Kerkhoff sagte, das Sparprogramm "Impact" werde weiter fortgesetzt und solle dabei helfen, das operative Ergebnis EBIT weiter zu verbessern. - Bild: ThyssenKrupp

In dem Ende September endenden Geschäftsjahr sollen die Kosten um mindestens eine Milliarde Euro sinken.

Das sagte Finanzvorstand Guido Kerkhoff der Börsen-Zeitung (Samstagsausgabe). Bislang war für das Geschäftsjahr 2015 ein Einsparungsziel von 850 Millionen Euro ausgegeben worden.

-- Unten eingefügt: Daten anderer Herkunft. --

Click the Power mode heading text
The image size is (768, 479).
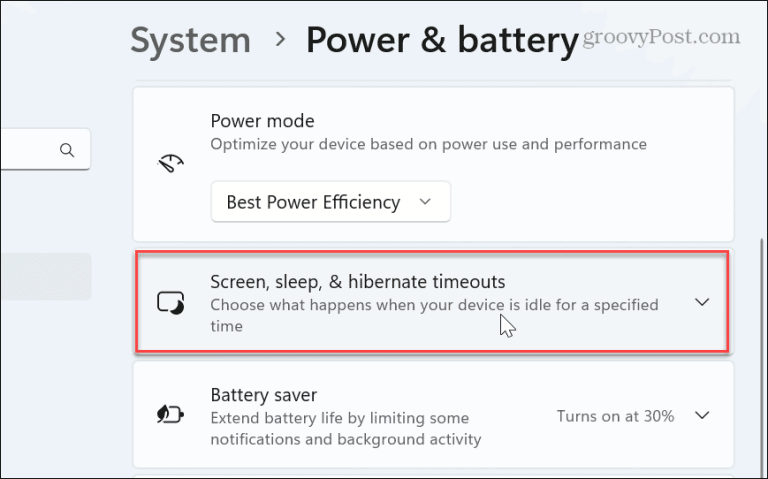coord(263,121)
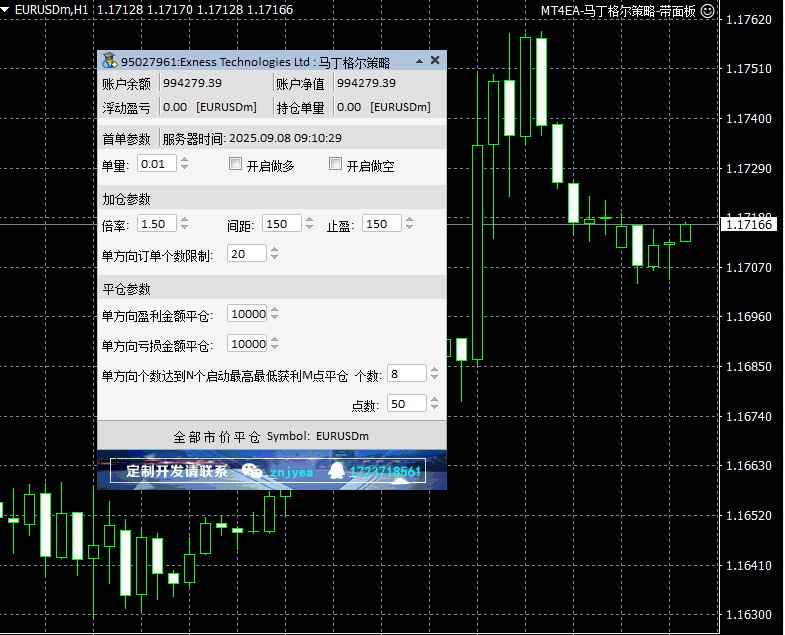
Task: Click the triangle icon beside EURUSDm,H1
Action: point(7,9)
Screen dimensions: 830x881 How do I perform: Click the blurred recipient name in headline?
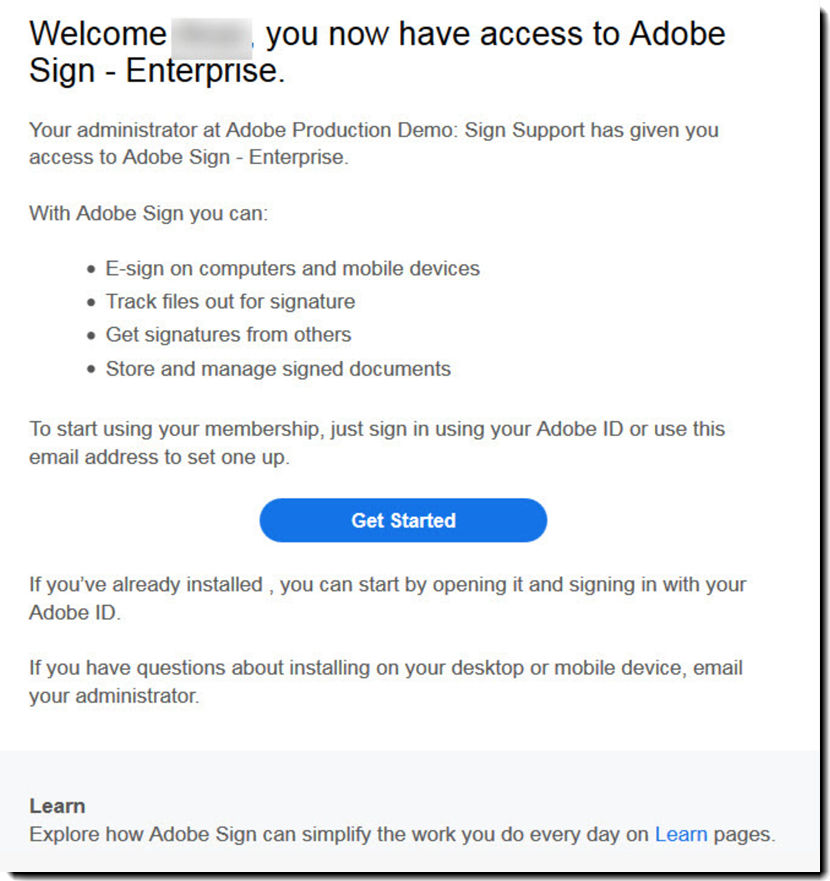tap(209, 35)
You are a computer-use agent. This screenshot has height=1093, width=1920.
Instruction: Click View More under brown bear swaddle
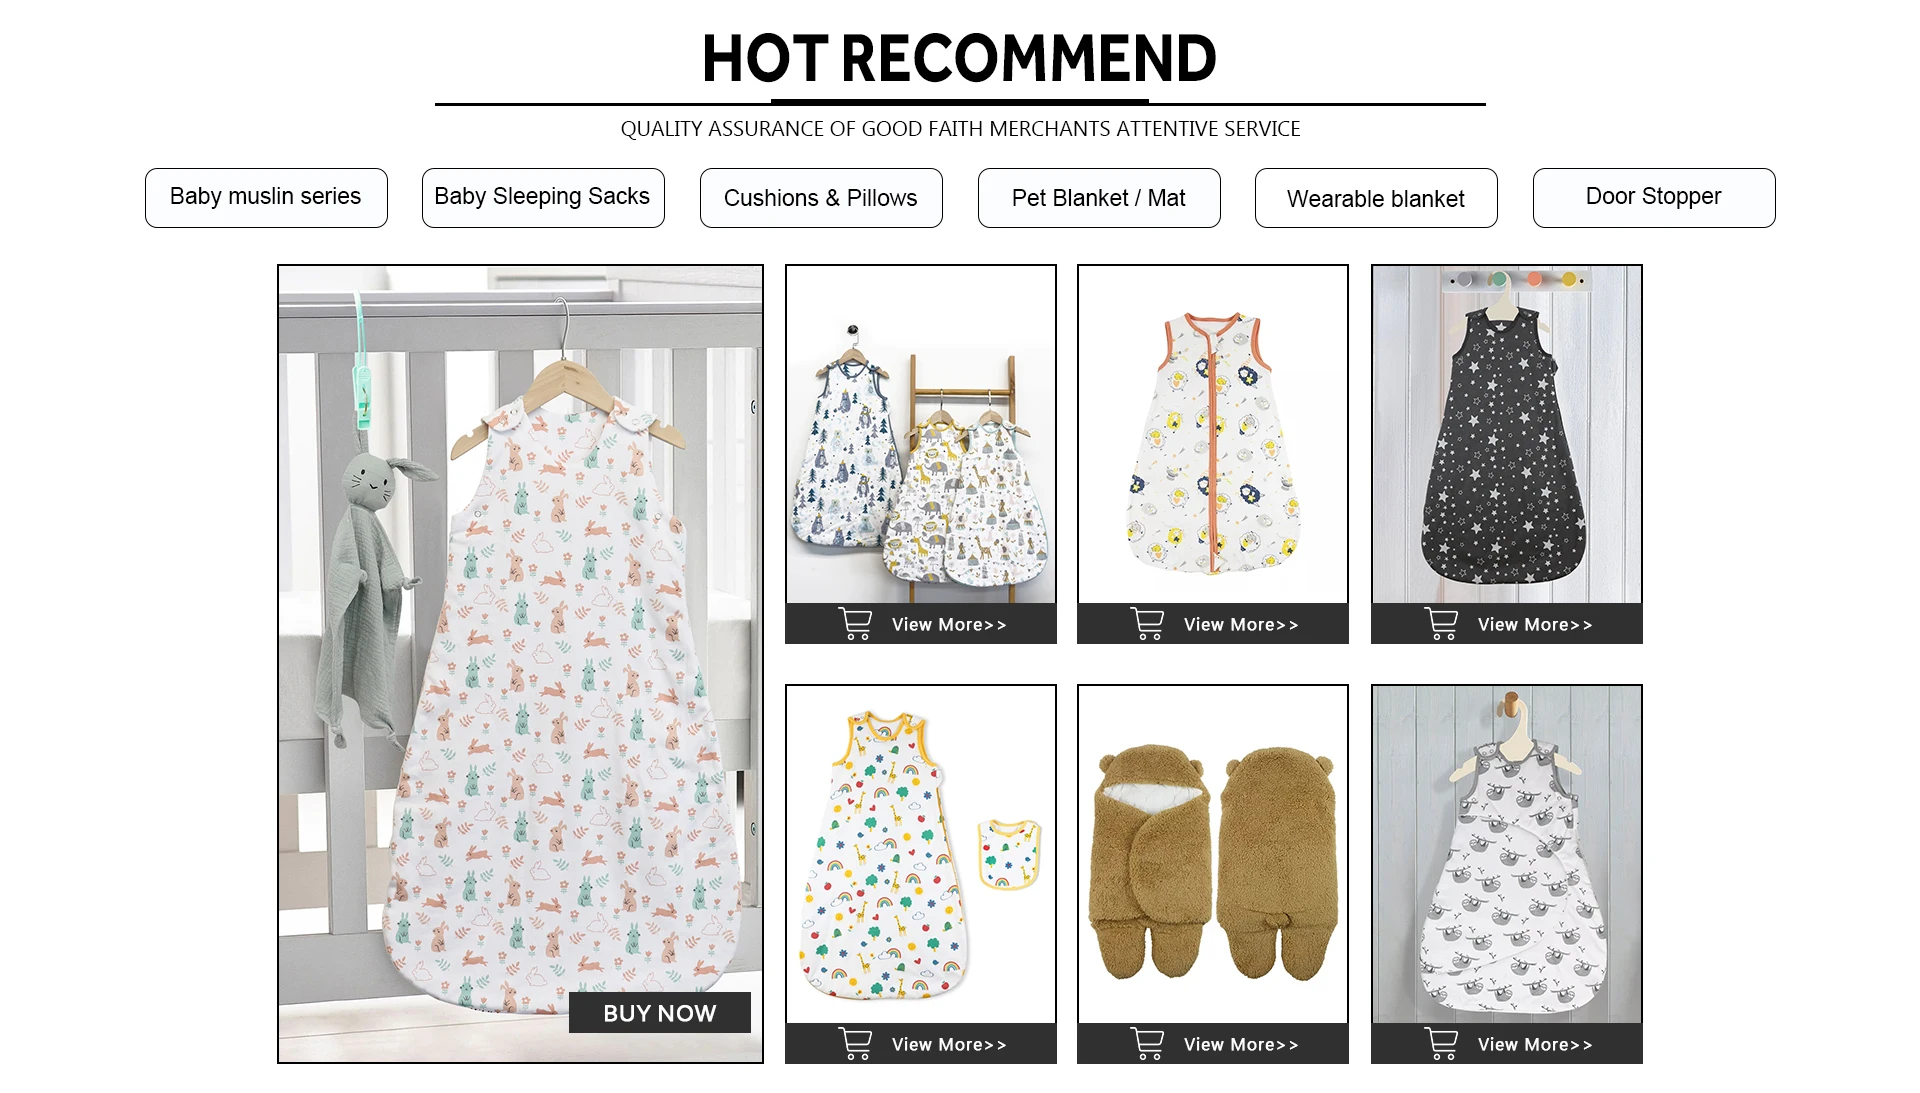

Kerkhoff sagte, das Sparprogramm "Impact" werde weiter fortgesetzt und solle dabei helfen, das operative Ergebnis EBIT weiter zu verbessern. "Das kann dann auch weit über ein Konzern-EBIT von 2 Milliarden Euro hinausgehen", sagte Kerkhoff. Die Marke von 2 Milliarden Euro gilt bei ThyssenKrupp als Mittelfristziel. Gegenüber der Zeitung wollte sich Kerkhoff nicht festlegen, ob dieses Ziel schon in dem am 1. Oktober beginnenden Geschäftsjahr 2016 erreicht werden kann. Für das jetzt zu Ende gehende Geschäftsjahr bekräftigte er aber die Prognose, dass ThyssenKrupp beim operativen Ergebnis das obere Ende des Zielkorridors von 1,6 bis 1,7 Milliarden Euro erreichen werde.

Kosteneinsparungen spielen eine wichtige Rolle beim Versuch von ThyssenKrupp-Chef Heinrich Hiesinger, den Konzern langfristig profitabler zu machen. Im dritten Quartal, über das der Konzern Mitte August berichtet hatte, stieg das operative Ergebnis vor allem wegen der Sparerfolge um mehr als ein Drittel, während der Nettogewinn fast fünf Mal so hoch wie im Vorjahr ausfiel.

In China verbuche ThyssenKrupp ein stabiles Geschäft in der Aufzugssparte. Aktuell sei es noch zu früh zu sagen, wohin sich China entwickele. Das Land stehe für 6 Prozent des Umsatzes von ThyssenKrupp.